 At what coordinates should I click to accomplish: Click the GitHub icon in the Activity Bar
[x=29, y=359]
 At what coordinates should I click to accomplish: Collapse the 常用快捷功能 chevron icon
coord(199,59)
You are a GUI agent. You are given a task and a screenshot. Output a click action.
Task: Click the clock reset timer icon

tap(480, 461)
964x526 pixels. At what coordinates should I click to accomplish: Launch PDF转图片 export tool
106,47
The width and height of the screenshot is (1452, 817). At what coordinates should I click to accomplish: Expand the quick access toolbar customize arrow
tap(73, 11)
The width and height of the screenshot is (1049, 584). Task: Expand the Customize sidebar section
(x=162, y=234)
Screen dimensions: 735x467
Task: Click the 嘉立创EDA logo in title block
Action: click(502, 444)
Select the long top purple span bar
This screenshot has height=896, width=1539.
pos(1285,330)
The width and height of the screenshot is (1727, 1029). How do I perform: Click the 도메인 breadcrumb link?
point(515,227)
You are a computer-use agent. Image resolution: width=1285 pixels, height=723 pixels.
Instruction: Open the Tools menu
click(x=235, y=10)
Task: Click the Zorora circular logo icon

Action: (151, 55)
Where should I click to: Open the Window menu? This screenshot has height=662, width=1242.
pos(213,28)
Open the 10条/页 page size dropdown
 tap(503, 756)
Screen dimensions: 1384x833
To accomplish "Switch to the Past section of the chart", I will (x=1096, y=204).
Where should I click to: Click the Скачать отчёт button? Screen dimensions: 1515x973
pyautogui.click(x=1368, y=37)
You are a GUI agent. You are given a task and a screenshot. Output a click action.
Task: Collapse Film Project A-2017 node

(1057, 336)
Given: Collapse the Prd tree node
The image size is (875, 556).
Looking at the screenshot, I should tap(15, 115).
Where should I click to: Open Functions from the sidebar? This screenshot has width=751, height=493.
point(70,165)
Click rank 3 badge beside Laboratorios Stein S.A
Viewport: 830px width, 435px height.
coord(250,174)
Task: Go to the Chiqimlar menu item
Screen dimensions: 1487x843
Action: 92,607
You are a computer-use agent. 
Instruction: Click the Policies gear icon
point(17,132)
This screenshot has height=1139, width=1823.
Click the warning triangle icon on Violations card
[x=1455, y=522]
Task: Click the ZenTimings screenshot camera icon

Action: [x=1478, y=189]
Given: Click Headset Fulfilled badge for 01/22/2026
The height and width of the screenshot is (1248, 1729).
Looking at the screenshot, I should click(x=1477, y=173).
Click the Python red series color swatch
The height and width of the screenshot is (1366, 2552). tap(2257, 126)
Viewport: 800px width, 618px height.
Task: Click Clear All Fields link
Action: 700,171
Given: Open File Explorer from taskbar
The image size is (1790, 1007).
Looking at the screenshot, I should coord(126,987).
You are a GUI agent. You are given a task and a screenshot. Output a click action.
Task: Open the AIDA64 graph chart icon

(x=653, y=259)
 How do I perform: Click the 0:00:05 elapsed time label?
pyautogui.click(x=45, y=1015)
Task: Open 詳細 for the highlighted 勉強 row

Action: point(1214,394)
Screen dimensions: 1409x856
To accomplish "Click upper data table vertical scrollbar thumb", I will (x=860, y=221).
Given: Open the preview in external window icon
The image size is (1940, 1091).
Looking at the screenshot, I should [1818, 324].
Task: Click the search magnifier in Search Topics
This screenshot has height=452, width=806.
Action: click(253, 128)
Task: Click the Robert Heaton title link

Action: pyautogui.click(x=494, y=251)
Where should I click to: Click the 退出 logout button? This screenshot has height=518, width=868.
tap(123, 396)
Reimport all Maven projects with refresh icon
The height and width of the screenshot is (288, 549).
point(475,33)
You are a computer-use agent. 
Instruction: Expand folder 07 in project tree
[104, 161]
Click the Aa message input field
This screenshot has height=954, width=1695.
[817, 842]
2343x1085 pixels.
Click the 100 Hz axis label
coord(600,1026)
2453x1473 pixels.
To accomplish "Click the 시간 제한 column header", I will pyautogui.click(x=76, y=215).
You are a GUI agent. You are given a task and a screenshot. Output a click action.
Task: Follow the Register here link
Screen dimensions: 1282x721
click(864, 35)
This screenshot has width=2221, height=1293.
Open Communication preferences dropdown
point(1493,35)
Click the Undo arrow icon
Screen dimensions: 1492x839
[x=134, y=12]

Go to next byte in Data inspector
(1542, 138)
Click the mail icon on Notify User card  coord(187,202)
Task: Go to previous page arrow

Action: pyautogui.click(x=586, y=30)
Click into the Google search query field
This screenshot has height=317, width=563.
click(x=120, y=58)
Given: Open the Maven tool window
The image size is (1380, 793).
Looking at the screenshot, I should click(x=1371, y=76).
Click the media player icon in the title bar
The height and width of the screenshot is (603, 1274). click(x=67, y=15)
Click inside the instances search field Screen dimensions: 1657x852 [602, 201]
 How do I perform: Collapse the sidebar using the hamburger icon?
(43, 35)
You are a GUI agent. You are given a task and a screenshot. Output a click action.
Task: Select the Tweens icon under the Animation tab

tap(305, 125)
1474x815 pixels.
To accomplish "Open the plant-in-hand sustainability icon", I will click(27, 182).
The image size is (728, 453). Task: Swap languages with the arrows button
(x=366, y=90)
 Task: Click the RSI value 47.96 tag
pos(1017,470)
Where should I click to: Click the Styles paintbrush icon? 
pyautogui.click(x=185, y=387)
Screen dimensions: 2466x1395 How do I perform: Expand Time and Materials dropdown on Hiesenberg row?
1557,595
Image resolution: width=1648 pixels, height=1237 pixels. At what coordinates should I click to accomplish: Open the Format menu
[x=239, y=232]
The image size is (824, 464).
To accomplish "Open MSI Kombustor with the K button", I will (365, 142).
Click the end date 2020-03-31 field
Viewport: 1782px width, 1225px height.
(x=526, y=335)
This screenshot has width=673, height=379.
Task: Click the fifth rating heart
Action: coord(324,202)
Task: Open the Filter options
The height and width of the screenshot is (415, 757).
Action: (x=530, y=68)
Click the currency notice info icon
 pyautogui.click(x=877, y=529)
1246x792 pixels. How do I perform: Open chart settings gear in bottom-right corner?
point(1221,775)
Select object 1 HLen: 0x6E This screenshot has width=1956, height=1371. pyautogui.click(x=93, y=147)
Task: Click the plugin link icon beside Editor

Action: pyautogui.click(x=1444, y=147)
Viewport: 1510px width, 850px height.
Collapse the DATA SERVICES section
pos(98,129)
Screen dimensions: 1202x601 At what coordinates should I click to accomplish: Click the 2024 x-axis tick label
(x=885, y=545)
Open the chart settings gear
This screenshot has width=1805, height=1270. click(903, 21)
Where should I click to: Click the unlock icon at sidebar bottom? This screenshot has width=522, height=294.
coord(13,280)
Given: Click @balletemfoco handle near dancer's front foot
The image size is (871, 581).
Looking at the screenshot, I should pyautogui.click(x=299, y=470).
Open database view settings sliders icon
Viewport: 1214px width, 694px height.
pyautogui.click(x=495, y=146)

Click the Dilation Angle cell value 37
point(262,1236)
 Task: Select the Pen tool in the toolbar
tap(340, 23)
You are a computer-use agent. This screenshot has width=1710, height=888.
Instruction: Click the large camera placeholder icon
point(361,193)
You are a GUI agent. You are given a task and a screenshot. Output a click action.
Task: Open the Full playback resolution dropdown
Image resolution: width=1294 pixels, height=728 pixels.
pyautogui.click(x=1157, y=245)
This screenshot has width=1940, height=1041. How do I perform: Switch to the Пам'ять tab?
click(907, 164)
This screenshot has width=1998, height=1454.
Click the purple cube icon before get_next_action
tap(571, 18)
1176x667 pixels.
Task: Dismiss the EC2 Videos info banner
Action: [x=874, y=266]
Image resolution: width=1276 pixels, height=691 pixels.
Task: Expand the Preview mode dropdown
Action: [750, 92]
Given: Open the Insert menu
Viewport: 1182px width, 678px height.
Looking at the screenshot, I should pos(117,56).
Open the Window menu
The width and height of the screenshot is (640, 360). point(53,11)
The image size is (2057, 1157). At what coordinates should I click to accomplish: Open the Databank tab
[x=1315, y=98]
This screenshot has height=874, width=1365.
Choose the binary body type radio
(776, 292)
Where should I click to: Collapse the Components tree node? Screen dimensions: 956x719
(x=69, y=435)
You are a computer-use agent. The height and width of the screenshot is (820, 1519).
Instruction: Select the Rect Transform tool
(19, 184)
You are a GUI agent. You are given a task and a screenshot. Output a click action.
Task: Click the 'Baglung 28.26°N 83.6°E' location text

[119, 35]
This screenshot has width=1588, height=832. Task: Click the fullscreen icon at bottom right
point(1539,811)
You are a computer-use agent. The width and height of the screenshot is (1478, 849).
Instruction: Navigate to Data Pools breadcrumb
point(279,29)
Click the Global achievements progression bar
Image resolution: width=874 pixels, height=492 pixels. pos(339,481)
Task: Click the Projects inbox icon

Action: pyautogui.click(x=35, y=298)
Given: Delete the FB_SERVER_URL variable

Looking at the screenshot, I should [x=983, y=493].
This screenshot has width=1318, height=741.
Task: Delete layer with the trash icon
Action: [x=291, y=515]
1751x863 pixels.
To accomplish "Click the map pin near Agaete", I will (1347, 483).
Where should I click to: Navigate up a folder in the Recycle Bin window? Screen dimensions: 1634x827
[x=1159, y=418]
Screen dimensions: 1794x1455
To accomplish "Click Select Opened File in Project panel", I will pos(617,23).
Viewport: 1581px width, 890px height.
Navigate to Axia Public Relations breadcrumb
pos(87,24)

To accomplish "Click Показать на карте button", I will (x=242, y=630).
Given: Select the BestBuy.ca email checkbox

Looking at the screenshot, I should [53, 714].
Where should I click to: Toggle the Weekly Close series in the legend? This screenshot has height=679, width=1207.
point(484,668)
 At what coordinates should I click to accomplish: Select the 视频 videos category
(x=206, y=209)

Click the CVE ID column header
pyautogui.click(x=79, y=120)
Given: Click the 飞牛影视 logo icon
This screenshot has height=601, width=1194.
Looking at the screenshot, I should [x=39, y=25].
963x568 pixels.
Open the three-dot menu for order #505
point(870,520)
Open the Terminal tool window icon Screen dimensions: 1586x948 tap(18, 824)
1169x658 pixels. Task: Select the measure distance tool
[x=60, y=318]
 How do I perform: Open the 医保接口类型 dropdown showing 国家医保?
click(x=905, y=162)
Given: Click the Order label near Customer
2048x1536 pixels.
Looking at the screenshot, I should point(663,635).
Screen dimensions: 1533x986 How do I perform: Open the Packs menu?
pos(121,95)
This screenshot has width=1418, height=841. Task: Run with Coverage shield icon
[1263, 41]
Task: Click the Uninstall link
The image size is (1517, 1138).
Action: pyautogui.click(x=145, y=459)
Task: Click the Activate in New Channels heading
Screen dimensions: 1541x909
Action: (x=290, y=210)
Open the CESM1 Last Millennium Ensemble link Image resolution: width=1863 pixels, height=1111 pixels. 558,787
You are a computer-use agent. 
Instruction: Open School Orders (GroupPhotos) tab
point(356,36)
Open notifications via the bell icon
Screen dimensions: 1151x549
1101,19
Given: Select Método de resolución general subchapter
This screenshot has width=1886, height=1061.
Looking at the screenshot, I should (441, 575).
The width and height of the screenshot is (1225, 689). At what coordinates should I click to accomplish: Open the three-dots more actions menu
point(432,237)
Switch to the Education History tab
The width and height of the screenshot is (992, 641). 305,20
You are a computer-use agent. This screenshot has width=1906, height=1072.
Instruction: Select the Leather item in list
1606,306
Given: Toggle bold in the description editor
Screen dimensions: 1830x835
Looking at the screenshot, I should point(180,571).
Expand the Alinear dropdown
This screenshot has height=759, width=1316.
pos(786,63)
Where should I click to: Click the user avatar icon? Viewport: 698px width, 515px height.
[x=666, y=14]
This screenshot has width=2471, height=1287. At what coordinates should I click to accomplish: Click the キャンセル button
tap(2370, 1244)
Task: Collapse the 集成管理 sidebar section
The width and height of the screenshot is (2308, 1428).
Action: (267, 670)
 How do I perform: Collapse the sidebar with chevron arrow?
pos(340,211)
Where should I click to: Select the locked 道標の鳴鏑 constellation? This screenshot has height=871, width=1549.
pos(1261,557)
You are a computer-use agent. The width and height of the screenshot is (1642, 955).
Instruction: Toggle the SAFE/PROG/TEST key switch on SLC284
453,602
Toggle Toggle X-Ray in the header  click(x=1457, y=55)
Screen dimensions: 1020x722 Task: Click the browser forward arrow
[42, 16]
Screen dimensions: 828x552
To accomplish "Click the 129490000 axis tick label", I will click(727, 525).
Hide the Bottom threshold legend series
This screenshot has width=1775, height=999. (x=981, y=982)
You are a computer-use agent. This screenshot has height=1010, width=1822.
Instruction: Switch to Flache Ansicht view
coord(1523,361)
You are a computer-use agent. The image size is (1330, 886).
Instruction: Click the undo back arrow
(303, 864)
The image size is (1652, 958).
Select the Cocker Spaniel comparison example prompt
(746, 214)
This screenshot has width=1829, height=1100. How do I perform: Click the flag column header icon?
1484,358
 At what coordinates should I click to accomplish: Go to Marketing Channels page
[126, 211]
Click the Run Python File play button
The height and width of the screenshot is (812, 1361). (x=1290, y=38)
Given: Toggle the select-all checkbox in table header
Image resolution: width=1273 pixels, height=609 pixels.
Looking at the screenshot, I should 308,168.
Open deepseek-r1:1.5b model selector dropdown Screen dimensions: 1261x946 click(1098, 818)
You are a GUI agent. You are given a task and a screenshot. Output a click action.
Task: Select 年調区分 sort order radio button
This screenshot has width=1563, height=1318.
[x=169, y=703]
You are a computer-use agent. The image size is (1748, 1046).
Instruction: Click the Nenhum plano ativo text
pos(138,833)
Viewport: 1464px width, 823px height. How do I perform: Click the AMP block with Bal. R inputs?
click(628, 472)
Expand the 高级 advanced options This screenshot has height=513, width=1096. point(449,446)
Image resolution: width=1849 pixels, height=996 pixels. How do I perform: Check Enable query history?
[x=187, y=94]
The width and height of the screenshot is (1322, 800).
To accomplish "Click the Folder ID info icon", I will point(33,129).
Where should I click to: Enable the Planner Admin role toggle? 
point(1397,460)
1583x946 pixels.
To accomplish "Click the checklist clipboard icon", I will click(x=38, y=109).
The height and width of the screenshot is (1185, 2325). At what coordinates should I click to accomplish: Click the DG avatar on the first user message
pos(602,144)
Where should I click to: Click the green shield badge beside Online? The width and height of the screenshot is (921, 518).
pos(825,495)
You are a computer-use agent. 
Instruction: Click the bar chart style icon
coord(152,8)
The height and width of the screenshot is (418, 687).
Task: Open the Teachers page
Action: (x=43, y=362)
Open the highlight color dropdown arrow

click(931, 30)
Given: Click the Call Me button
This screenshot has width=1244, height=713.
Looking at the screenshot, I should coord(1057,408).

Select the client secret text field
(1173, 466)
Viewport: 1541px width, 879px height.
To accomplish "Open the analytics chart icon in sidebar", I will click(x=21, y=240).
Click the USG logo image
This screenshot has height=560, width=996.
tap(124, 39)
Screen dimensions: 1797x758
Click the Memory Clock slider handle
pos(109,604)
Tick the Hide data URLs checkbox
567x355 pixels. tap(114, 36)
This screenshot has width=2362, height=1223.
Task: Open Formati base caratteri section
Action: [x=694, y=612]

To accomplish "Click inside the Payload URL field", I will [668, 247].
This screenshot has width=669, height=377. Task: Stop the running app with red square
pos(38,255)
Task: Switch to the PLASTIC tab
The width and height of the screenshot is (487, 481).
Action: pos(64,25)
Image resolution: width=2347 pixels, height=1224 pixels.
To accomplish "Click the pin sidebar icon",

---+---

__EXERCISE GOAL__: In how many lines above does the word "table" appear? Answer with only the number.

__ANSWER BELOW__: 2